Field-centric search
- Field centric vs term centric
- Field centric ranks each field for the entire phrase and the scores for each field are used in the next reduction step
- Term centric gives primacy to terms/tokens instead of fields. Users may prefer all terms being present in a document higher than a subset of terms appearing, many appearing in multiple fields.
Scoring formula
- best_fields:
- S[F1] + tie_breaker * (S[F2] + S[F3] + ...), where S[F1] was the highest score
- Works well when documents rarely have multiple fields that match the search string
- Rewards rareness instead of common words due to TF * IDF scores for rare words being higher.
- You need to provide precise signals - signals so precise that it's unlikely that the search string will match many documents.
- most_fields:
- (S[F1] + S[F2] + ...) * coord, where coord = # matching clauses / # total clauses
- Provides a way to specify what an ideal document looks like
- Works well when documents commonly have multiple fields matching the search string
- Equivalent to
best_fields with a tie_breaker = 1
- Beware of lopsided fields, basically fields that bias the final score due to their TF * IDF scores. Use combination of down-boost/up-boost to even things a bit.
- Beware of a token matching multiple fields. You need to decide it that translates to the users's intent.
Term-centric search
Term centric gives primacy to terms/tokens instead of fields. Users may prefer all terms being present in a document higher than a subset of terms appearing, many appearing in multiple fields.
It can address some deficiency of field centric searches, such as:
- Albino Elephant problem. Field centric search (especially best_fields) biases in favor of matching fields and often in favor of subset of the terms in the search query matching instead of all terms.
- Signal Discordance. This is where the signal modelling in terms of fields works against user's term-focused intent. An example is where not a single field contains all the search terms. Again TF * IDF will result in documents not having a strict subset still being ranked higher.
- Field synchonicity:
- The terms must be matched in the same way across fields. An example is where term "william" is matched against a fieldset that includes a bigramed field. The bigramed field doesn't make sense as its tokens have word pairs. So it's left out of the query plan to comply with Field synchronicity.

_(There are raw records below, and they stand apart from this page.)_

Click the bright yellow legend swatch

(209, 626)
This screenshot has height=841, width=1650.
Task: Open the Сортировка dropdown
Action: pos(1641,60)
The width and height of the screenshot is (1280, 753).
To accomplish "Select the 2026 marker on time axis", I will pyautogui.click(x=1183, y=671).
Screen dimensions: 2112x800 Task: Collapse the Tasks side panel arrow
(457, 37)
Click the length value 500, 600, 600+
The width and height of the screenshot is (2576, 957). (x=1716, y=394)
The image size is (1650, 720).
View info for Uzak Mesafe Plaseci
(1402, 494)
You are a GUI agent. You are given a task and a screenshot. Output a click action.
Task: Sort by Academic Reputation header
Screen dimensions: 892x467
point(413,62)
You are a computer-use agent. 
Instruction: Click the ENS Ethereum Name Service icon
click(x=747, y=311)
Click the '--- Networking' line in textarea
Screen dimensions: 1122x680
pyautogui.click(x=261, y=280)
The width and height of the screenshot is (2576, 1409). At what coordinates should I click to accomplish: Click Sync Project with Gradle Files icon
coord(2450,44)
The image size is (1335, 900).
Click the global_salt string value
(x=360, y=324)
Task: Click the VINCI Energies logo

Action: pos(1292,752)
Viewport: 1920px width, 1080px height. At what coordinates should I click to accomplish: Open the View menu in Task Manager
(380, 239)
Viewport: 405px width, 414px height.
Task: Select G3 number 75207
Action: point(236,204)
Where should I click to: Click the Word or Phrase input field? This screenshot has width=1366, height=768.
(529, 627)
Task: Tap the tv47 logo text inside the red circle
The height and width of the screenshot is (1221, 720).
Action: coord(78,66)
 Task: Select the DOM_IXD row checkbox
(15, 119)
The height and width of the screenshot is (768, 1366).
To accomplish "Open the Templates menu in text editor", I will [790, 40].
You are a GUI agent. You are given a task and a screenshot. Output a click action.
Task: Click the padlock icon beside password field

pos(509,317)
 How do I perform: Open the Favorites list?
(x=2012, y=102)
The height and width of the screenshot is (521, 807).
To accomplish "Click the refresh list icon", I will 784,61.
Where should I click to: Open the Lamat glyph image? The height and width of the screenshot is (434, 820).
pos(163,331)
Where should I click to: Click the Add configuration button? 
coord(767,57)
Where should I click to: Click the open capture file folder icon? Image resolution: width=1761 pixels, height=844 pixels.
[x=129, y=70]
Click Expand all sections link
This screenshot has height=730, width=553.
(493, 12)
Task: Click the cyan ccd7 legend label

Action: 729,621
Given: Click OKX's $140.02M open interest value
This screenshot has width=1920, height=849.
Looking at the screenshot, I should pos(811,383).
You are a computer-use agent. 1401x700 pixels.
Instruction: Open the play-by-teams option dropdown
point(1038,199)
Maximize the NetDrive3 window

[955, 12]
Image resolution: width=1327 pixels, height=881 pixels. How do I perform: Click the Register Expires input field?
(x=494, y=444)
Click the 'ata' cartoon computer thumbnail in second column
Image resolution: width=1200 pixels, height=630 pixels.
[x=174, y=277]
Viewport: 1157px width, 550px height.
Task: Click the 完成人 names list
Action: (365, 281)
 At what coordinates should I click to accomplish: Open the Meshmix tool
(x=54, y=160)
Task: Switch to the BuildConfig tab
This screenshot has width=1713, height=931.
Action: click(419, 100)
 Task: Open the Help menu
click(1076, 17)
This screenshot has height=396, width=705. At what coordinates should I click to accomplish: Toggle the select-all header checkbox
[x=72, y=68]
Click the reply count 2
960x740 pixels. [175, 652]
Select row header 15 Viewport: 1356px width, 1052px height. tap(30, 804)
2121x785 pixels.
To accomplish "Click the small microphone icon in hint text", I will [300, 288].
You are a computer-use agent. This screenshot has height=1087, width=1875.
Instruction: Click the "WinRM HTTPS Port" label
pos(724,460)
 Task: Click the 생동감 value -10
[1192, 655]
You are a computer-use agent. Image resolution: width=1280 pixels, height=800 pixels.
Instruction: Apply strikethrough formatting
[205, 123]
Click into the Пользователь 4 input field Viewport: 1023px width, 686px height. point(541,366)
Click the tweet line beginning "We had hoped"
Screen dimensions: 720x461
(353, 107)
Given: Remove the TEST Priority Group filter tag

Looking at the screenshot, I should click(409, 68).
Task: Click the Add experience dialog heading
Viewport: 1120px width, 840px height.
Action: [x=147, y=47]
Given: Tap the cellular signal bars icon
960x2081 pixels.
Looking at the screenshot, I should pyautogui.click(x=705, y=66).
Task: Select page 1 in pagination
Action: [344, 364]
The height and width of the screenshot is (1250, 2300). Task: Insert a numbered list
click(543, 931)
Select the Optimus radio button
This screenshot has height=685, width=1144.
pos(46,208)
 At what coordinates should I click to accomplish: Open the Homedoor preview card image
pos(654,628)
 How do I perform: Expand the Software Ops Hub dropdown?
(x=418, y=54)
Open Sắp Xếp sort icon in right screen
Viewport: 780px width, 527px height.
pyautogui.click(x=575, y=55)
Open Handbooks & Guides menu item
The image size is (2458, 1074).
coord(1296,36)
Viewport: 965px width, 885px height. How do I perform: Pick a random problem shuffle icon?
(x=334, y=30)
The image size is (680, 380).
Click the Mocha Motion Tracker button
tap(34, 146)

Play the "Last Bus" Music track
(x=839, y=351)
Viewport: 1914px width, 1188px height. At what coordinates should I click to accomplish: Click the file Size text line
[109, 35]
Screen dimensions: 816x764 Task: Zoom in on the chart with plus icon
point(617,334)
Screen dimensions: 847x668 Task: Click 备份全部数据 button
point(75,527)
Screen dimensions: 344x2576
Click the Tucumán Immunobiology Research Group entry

- A similar synchronicity is for analyzers in cross_fields. The analyzers should match.
Options to solve issues:
- _all field
- Addresses Albino Elephant problem but loses signals hurting relevance.
- Bad in terms of storage and is an indexing time issue
- cross_fields
- Max(S[T1|F1-FN]) + Max(S[T2|F1-FN] + ...) * coord
- This uses a blended scoring mechanism that tries to even out lopsided IDFs for terms.
- Can be used at query time
- Solves both Albino Elephant and Signal Discordance, but can have issues due to the way IDF is calculated.
- custom all
- A special case of #1 where similar fields are aggregated and then aggregated field is used in field matches. This doesn't always work as in cases where you cannot have disjoint sets of fields.
- Drawback is this needs to be done at index time and increases storage cost
- Use a layered approach with a base query that has high recall and the use a more specialized query that's a subset of the former to boost to improve precision.